MISIÓN CINDOR CUMPLIDA
Parece que unas nuevas vacaciones de invierno vuelven a alejarse. Dos semanas de magia en medio del caos que, sin rodeos y de manera increíble, logran frenar al mundo. En casa, por estatuto, son las leyes las que nos obligan a exprimirles todo el jugo; o, mejor dicho, toda la chocolatada. Por eso, y más allá de que el tiempo voló y no dio respiro, durante el binomio de miércoles en cuestión el Palacio solo habló de ellos.
Fueron dos empates.
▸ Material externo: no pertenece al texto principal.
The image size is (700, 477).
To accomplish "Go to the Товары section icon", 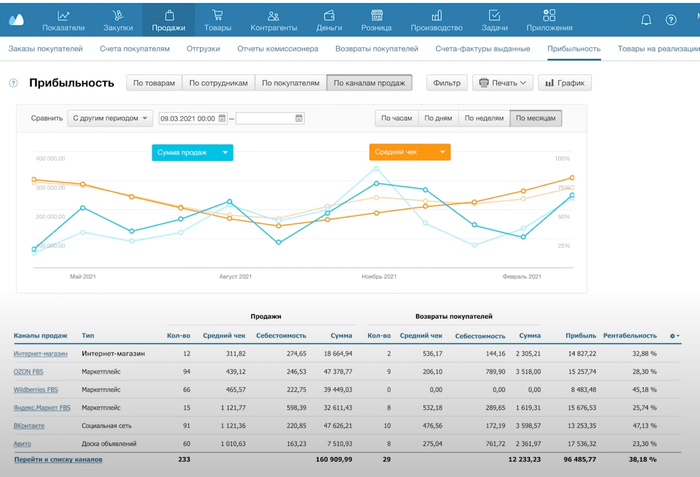I will point(219,16).
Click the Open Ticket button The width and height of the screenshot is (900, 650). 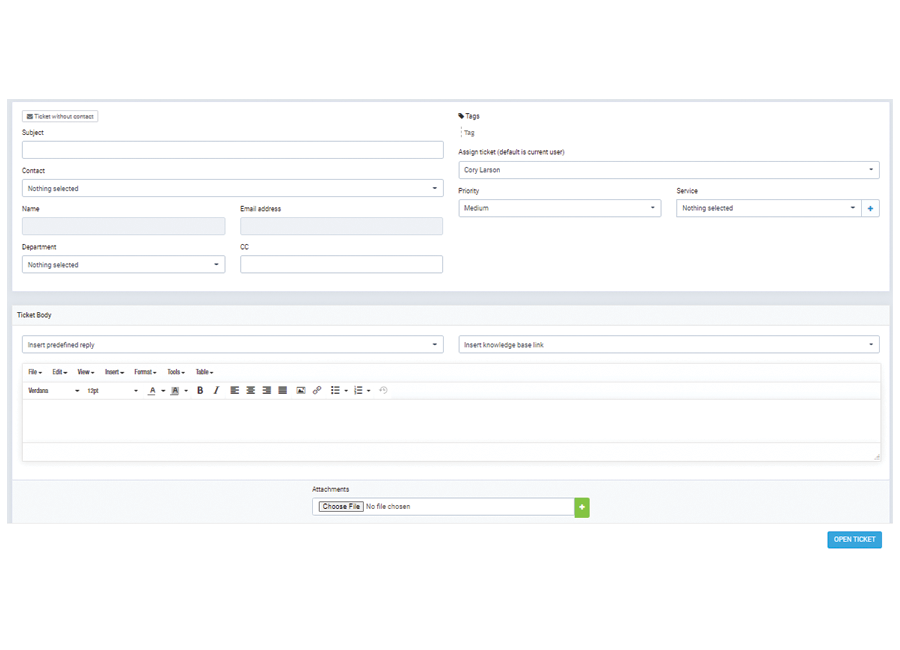[854, 540]
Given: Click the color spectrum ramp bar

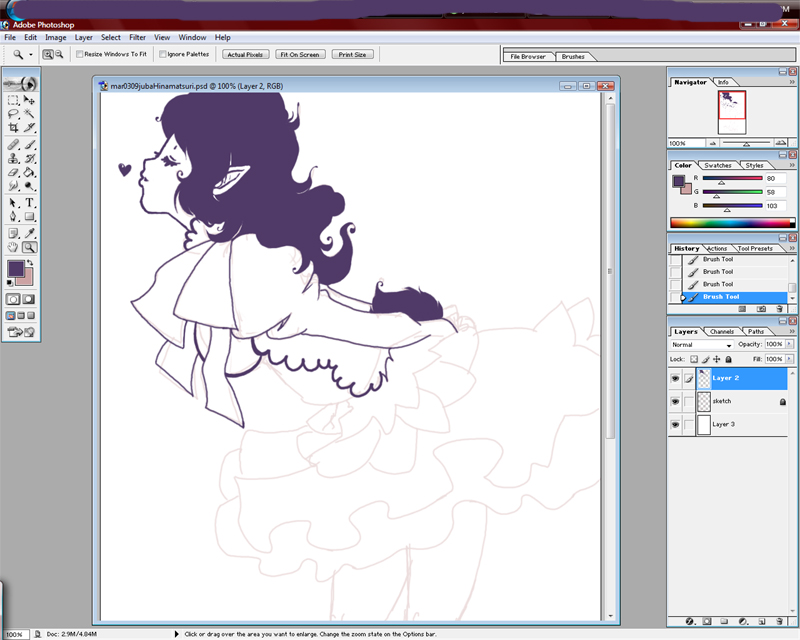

El primero, allá lejos y hace tiempo, terminó 3 a 3; el de ayer nos encontró en el Tercer Tiempo con la lengua afuera y un 7 a 7 a cuestas. Paridad, equilibrio y claridad para poner en evidencia lo complicado que resulta vencerlos. Varios pueblos atrás quedó archivada aquella "ayuda circunstancial" destinada a hacerlos sentir más cómodos. Ya no se trata de que ganen como sea, de evitar su frustración o de que todos se lleven una medalla a casa. Una vez que la pelota empieza a rodar, la ecuación es otra. También, como parte de un proceso evolutivo, son nuestros "Juniors" quienes persiguen sus propios objetivos y ya no toleran la ayuda gratuita.
En este contexto, es el Cindor el que madura y se hace grande; el que logra existir mucho más allá de los goles, de los puntos y de la competencia. Siempre aprendiendo de ellos, cada uno de estos encuentros transmite amistad, solidaridad y mucho fútbol; el deporte más lindo del mundo. En definitiva, puede que poco importe cómo llegamos a gritar catorce goles en una hora de juego, cómo los más chicos ganaban por cuatro y, de pronto, el barco se les hundió, o cómo las decisiones apresuradas no siempre terminan siendo las más acertadas.
En fin, serán la crítica, la estadística y las opiniones las que enseñen y se hagan oír. De nuestra parte, la historia ya fue contada. Con otro recreo invernal que quedó atrás, y con menos frío del esperado, nos vamos contentos. Los pibes jugaron, los grandes nos cansamos y todos comimos. No hay dudas: sin saber cuándo podrá librarse una nueva batalla, la misión Cindor está cumplida. ¡Aplausos!